4to. Original vellum over boards, ornamented in blind, spine lettered in ink; pp. [lxxiii], 824, [222], [2, a re-set variant of pp. 347/8], 2 [Addenda ad notas]; title printed in red and back and with woodcut device; engraved allegorical frontispiece; folding map and 16 engraved plates; boards a bit warped (only in a low-humidity environment); otherwise very clean and fresh; provenance: 18th-century ownership inscription H. J. Borgers to front fly-leaf, ownership inscription Ronald Coates, dated 1919 (British Army of the Rhine) underneath, late 19th-century bookplate Fritz Milkau inside front cover, 19th-century Königsberg bookdealer's label above.

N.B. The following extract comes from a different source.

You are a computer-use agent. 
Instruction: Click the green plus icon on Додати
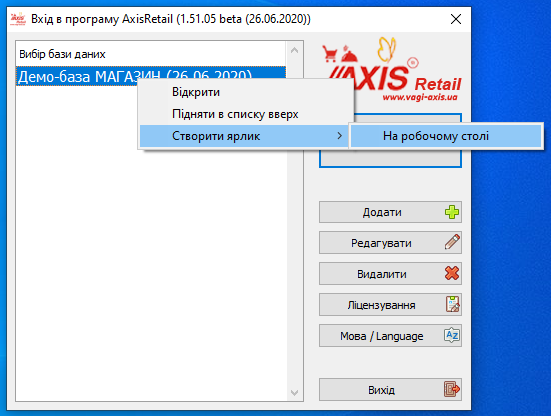(x=452, y=212)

Best edition of the life of Alexander the Great who shaped the part of the world we now call the Middle East, and beyond. 'This is the celebrated quarto Variorum edition of Q. Curtius, which contains many valuable extracts from Bruno, Modius, Freinshem, and Cellarius. The text is formed according to the first edition of Freinshem, from which it never departs but with the most scrupulous caution, and when warranted by a better reading. This edition of Snakenburg is a very valuable performance, and is deservedly held in high respect' (Dibdin II, 377). The Roman historian Quintus Curtius Rufus lived in the first century CE, and this is his only known and surviving work. He still had access to written first hand sources by people who accompanied Alexander on his conquests.
Brunet 2,450 ('édition très estimée').